## Input
· · · · · · ·

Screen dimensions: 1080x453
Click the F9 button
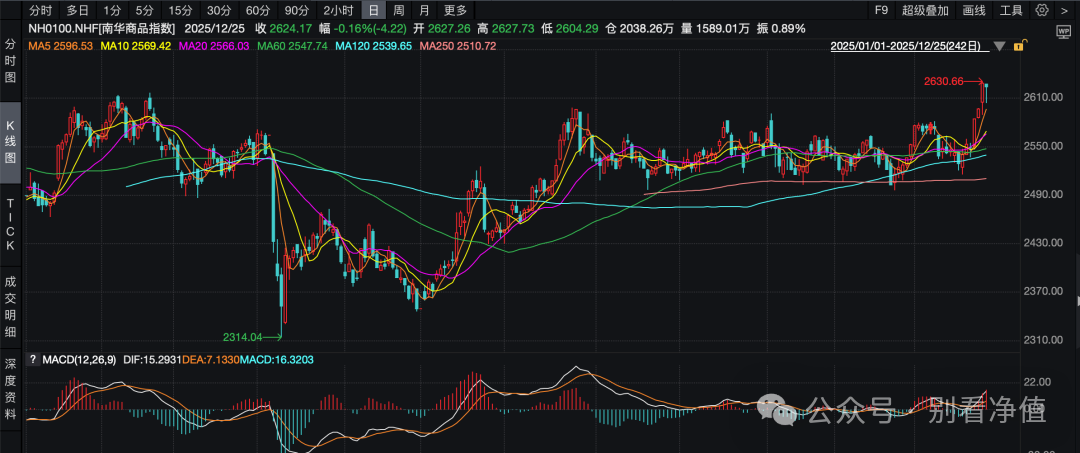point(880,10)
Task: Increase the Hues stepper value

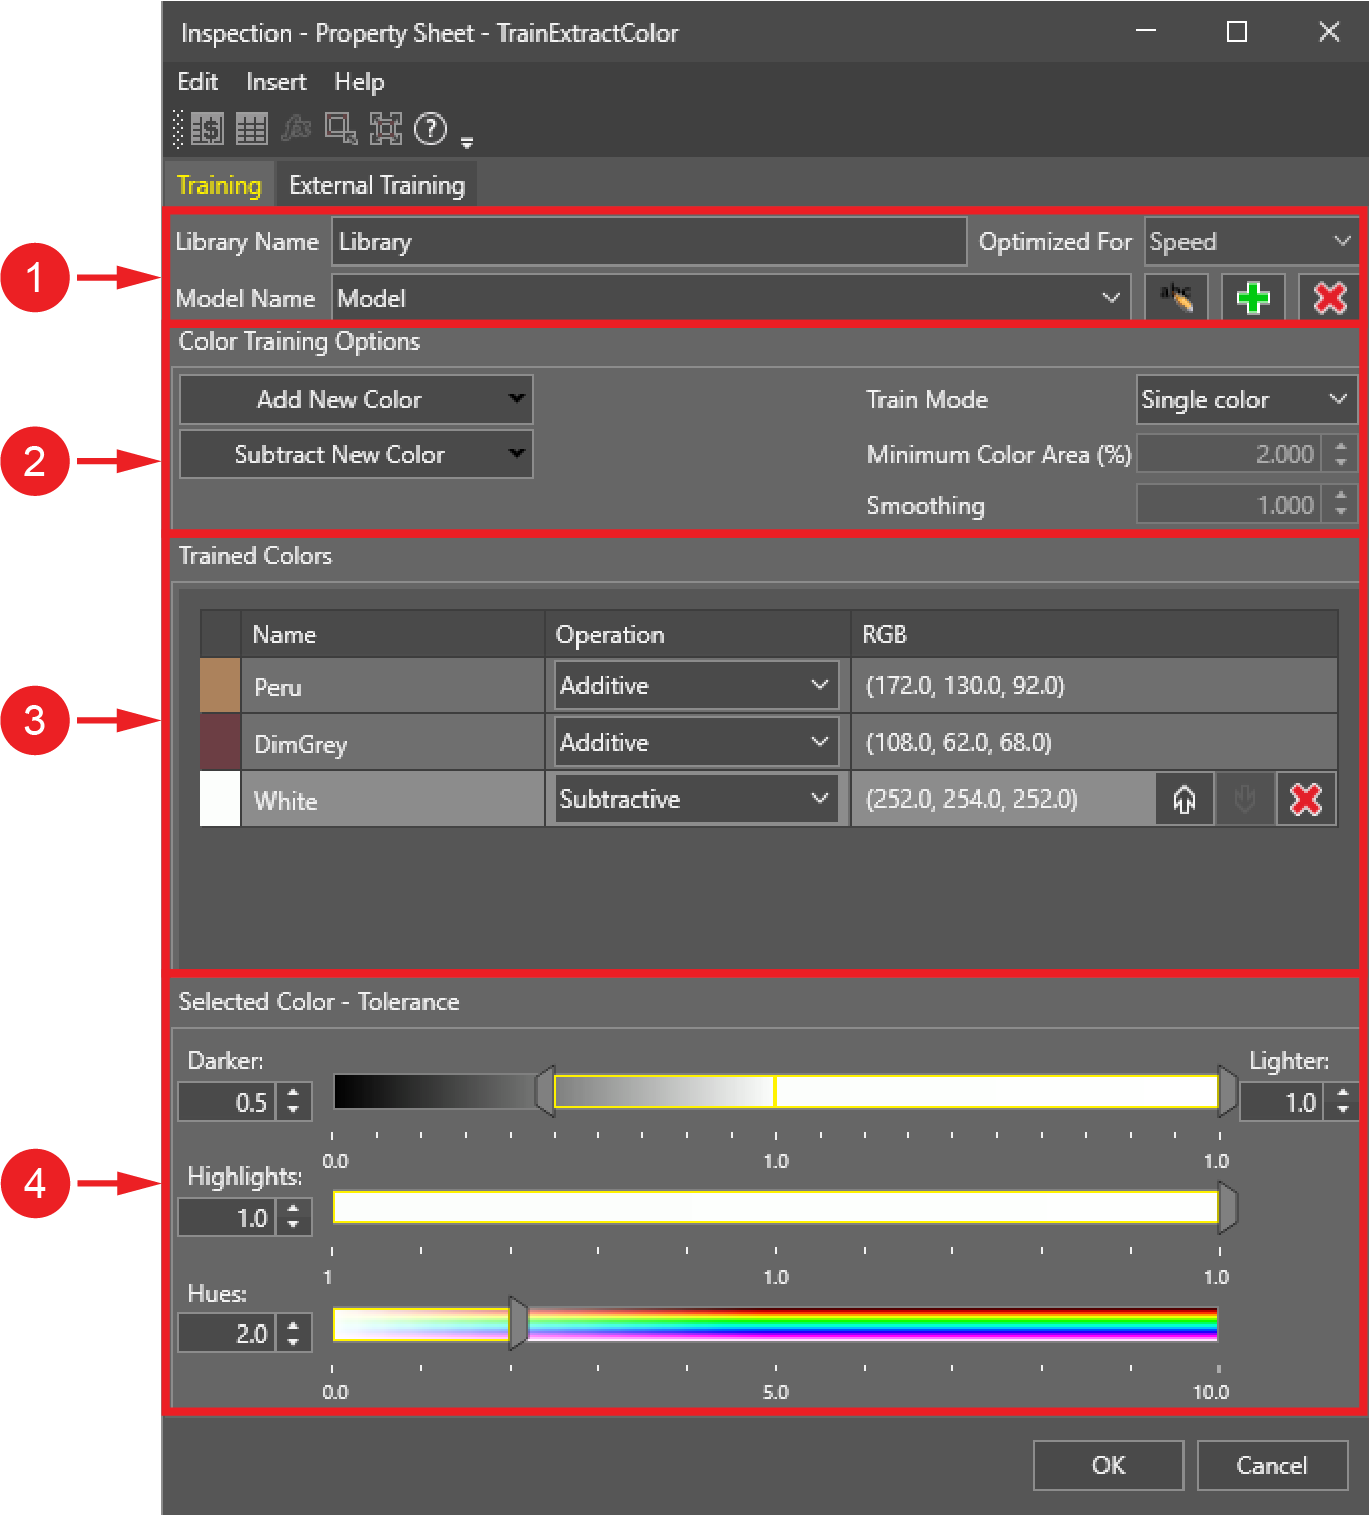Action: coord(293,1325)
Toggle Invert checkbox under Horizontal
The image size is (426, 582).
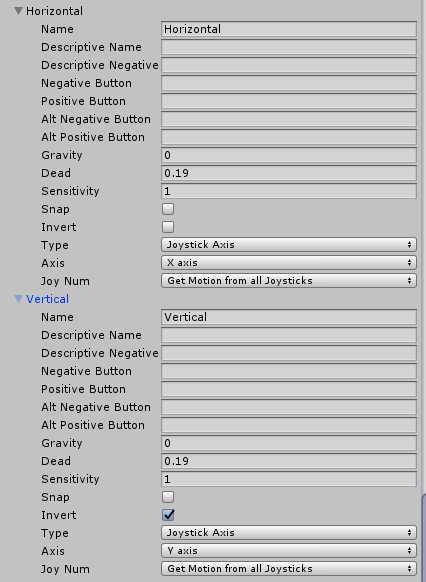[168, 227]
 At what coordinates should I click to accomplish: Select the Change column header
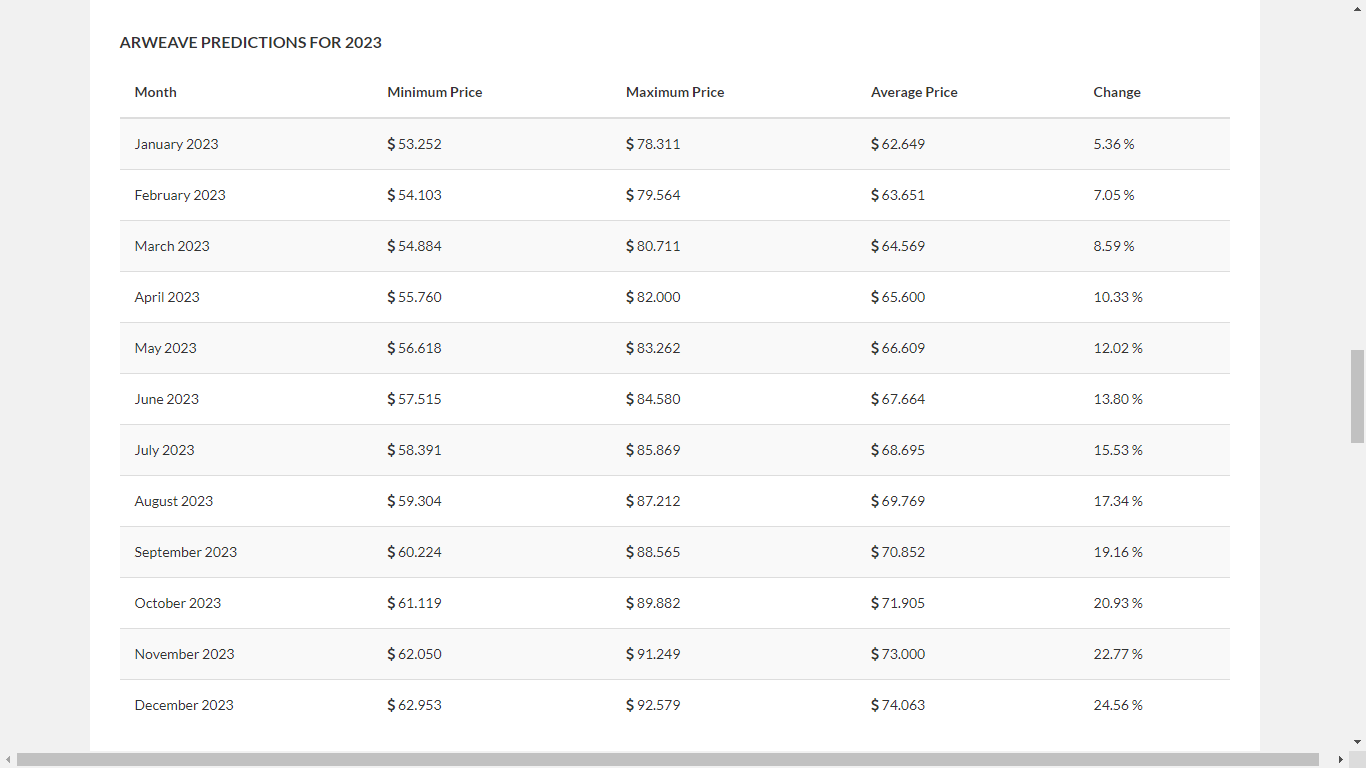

· · · · · · ·

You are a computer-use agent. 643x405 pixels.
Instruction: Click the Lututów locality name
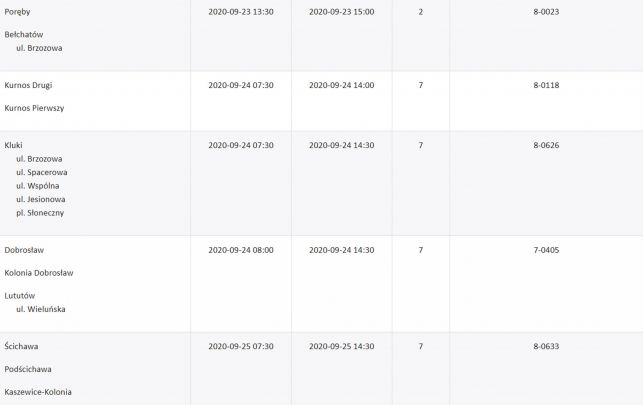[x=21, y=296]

· · · · · · ·

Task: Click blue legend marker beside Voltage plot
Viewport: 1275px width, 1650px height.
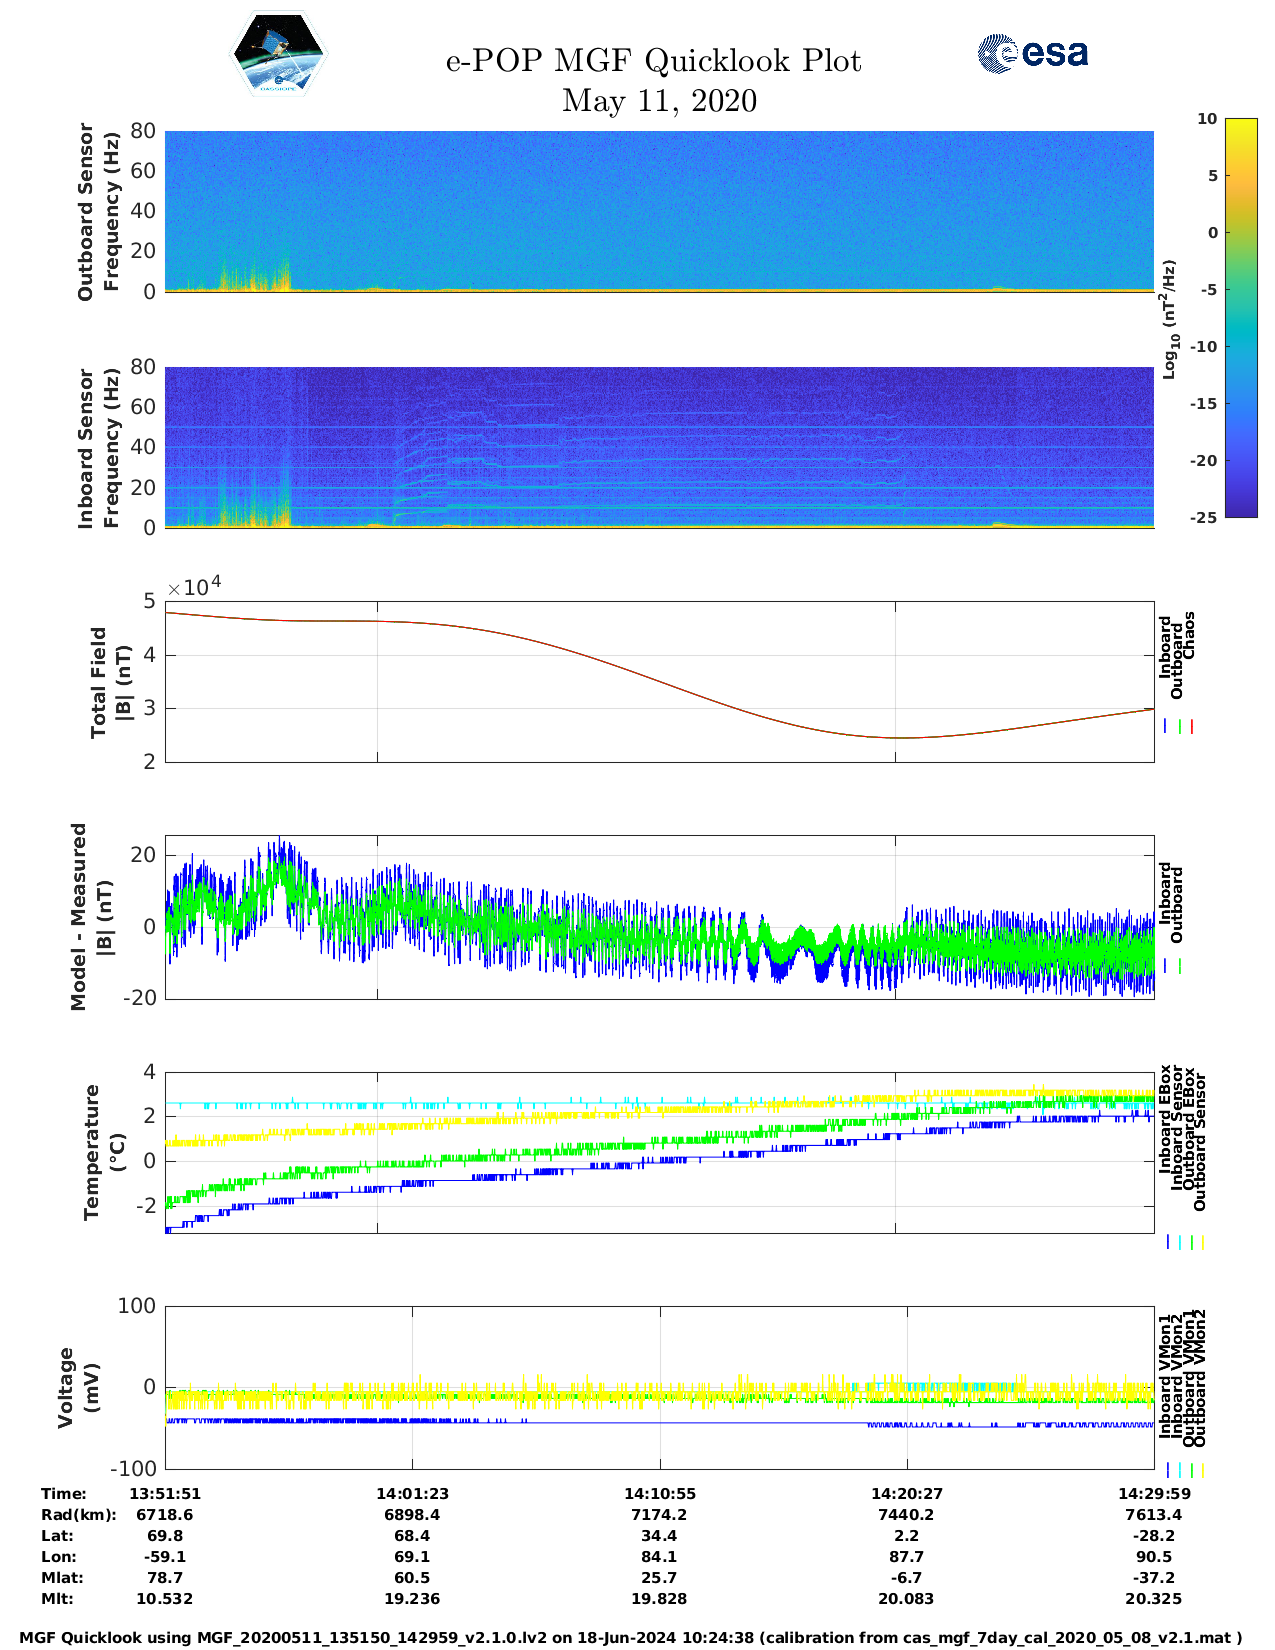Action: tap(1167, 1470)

· · · · · · ·

## What you are asked to do
Starting from the line with "Screen dimensions: 1080x453" in the records above, repeat each line exactly until you have written the line with "At what coordinates", then stop; drop the pictures.

## Result of the task
Screen dimensions: 1080x453
Click the F9 button
point(880,10)
Task: Increase the Hues stepper value

Action: coord(293,1325)
Toggle Invert checkbox under Horizontal
The image size is (426, 582).
[168, 227]
 At what coordinates should I click to accomplish: Select the Change column header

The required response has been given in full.